- _EXERCISE_
Please reproduce each of the following items word for word, leaving out the pictures.

- _GIVEN DATA_

/---

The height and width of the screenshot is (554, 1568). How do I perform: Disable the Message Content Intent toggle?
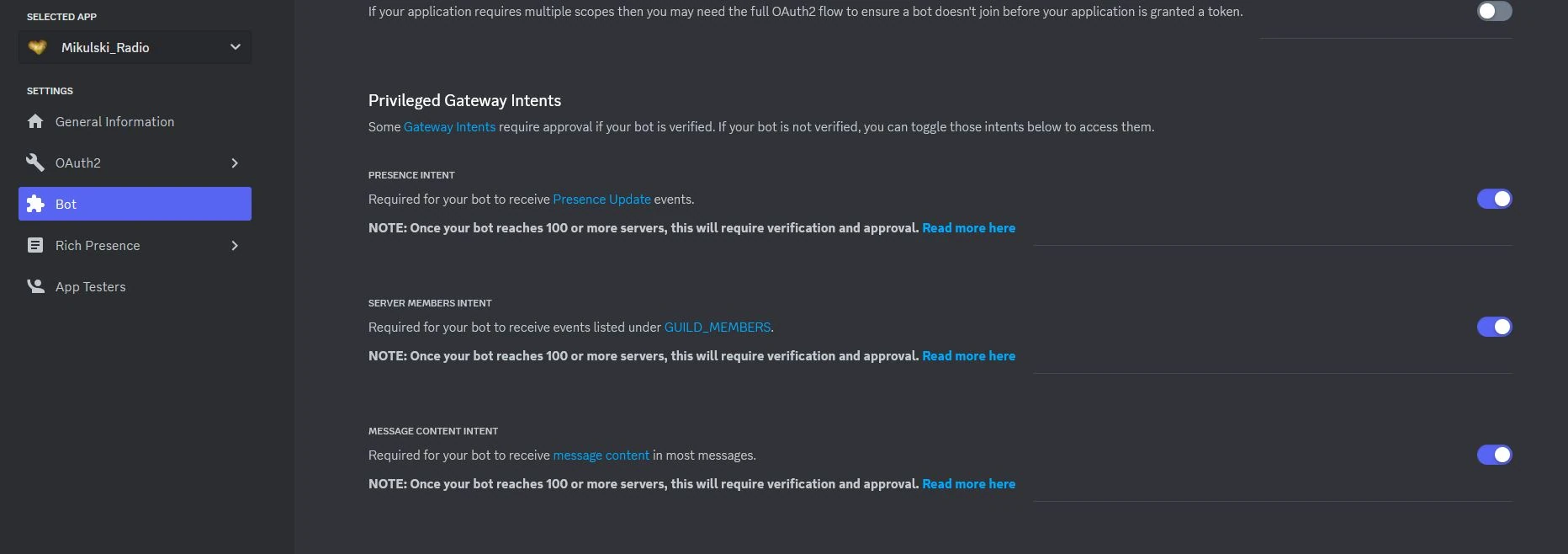coord(1494,455)
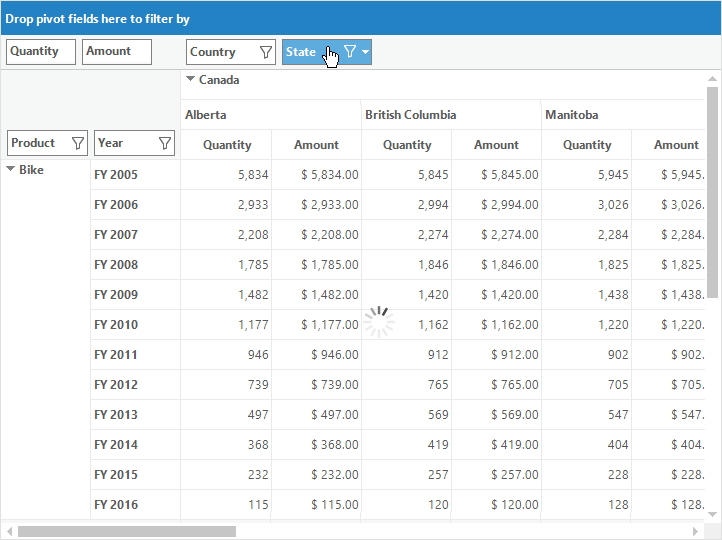Select the Quantity data field button
Screen dimensions: 722x540
tap(41, 52)
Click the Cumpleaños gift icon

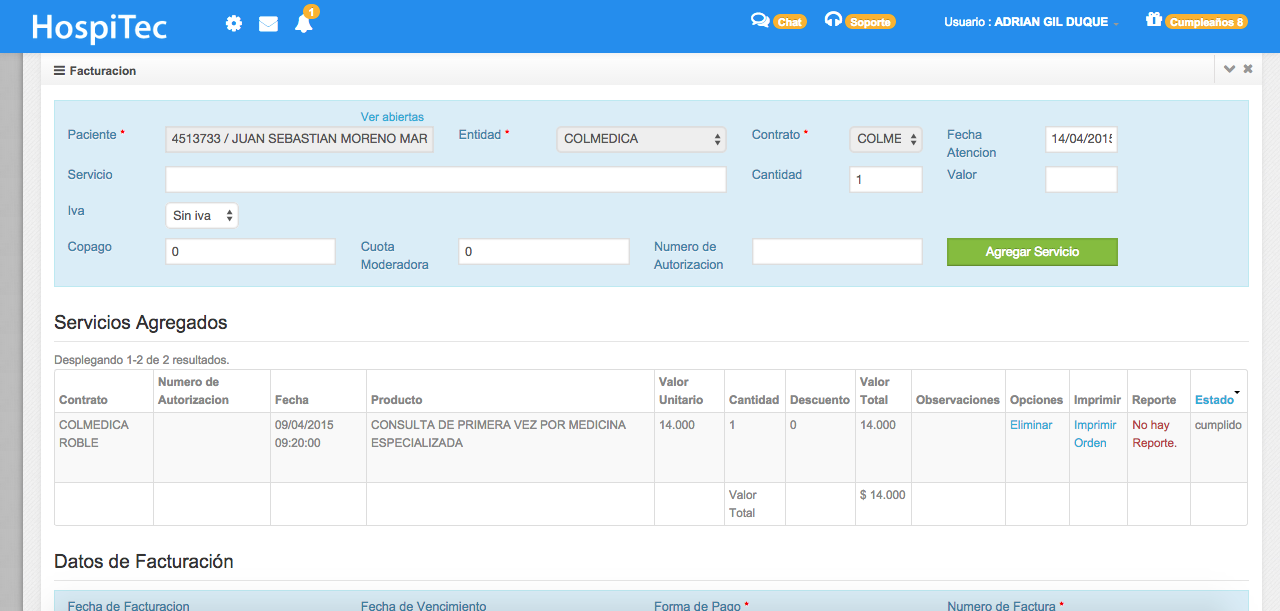1154,20
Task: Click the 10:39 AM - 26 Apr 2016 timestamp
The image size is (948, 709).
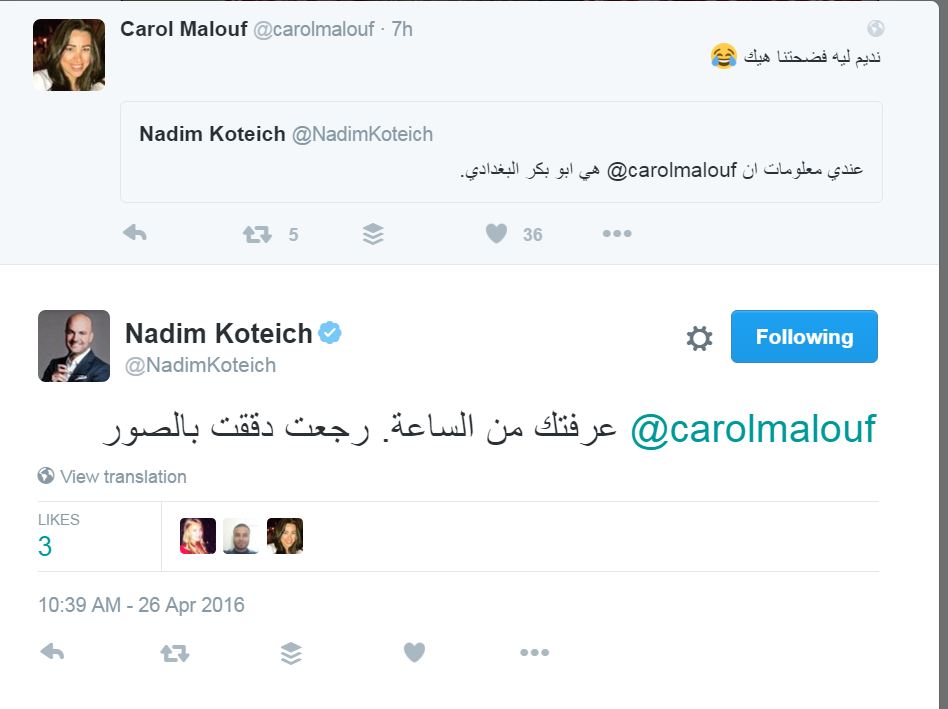Action: point(141,605)
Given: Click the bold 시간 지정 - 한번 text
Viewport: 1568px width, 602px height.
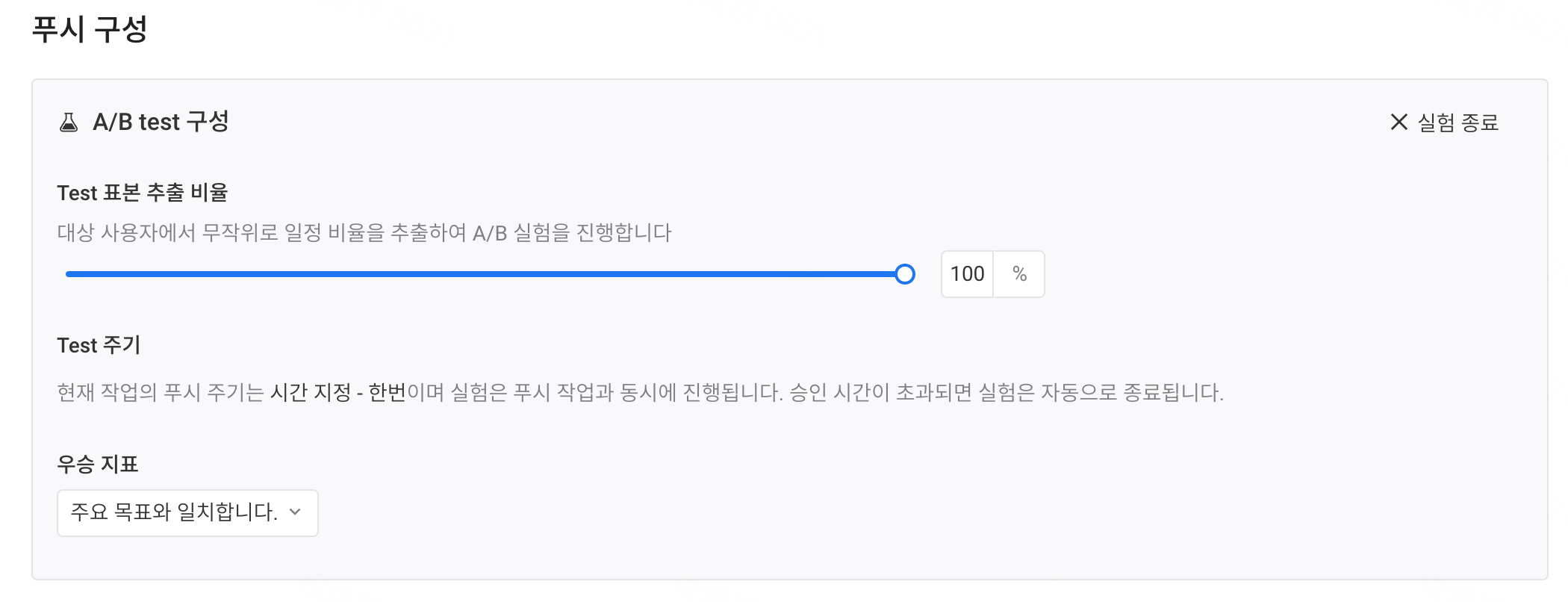Looking at the screenshot, I should point(337,392).
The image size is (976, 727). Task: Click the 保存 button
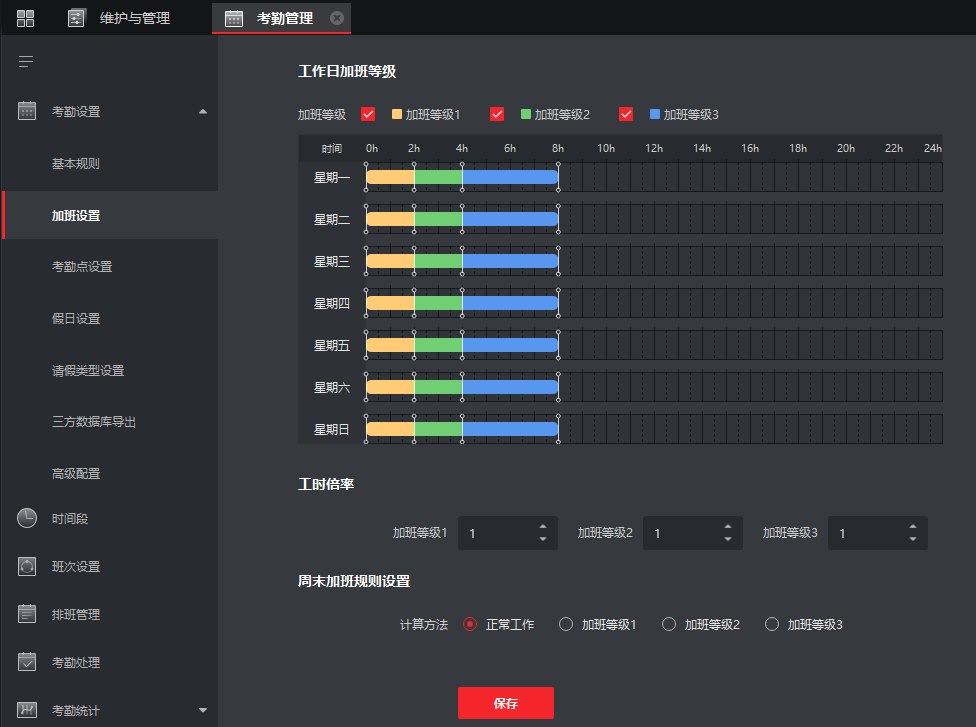coord(505,703)
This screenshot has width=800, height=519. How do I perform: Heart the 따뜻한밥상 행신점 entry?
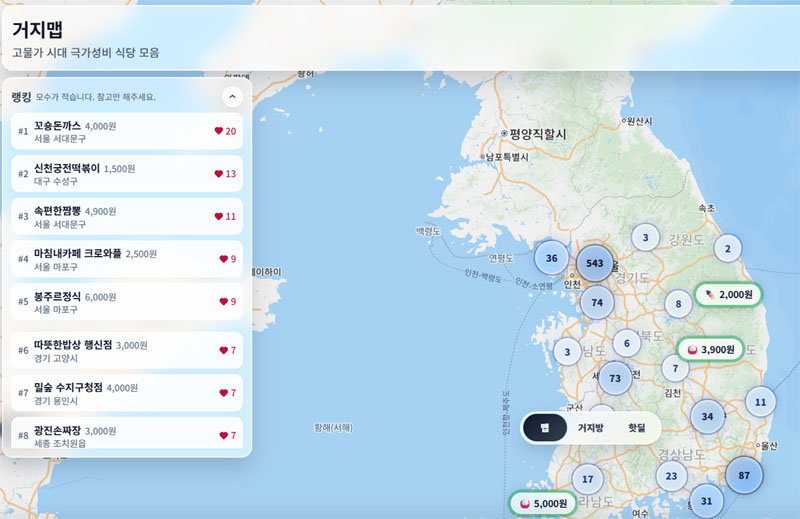coord(223,350)
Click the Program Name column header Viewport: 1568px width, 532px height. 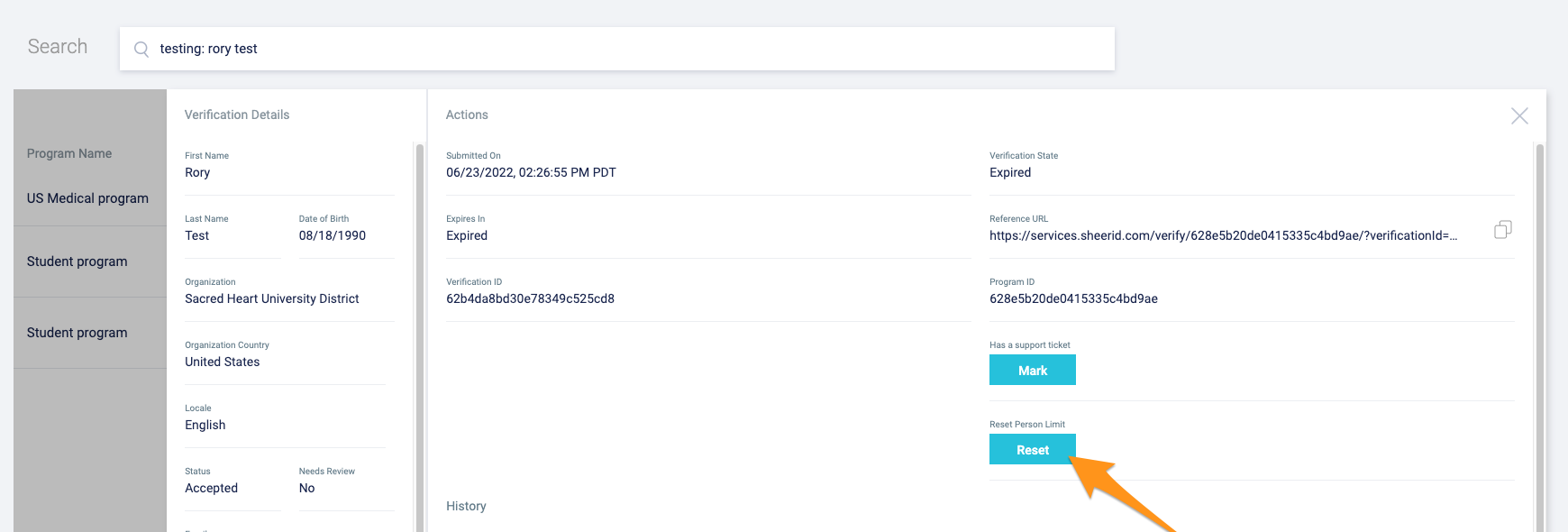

\---

- _IN RESPONSE_
The height and width of the screenshot is (554, 1568). How do I perform: Disable the Message Content Intent toggle?
coord(1494,455)
Select the Quantity data field button
Screen dimensions: 722x540
tap(41, 52)
Click the Cumpleaños gift icon

1154,20
Task: Click the 10:39 AM - 26 Apr 2016 timestamp
The image size is (948, 709).
Action: point(141,605)
Given: Click the bold 시간 지정 - 한번 text
Viewport: 1568px width, 602px height.
Looking at the screenshot, I should point(337,392).
The image size is (976, 727). Task: Click the 保存 button
coord(505,703)
This screenshot has width=800, height=519. How do I perform: Heart the 따뜻한밥상 행신점 entry?
coord(223,350)
Click the Program Name column header Viewport: 1568px width, 532px height. 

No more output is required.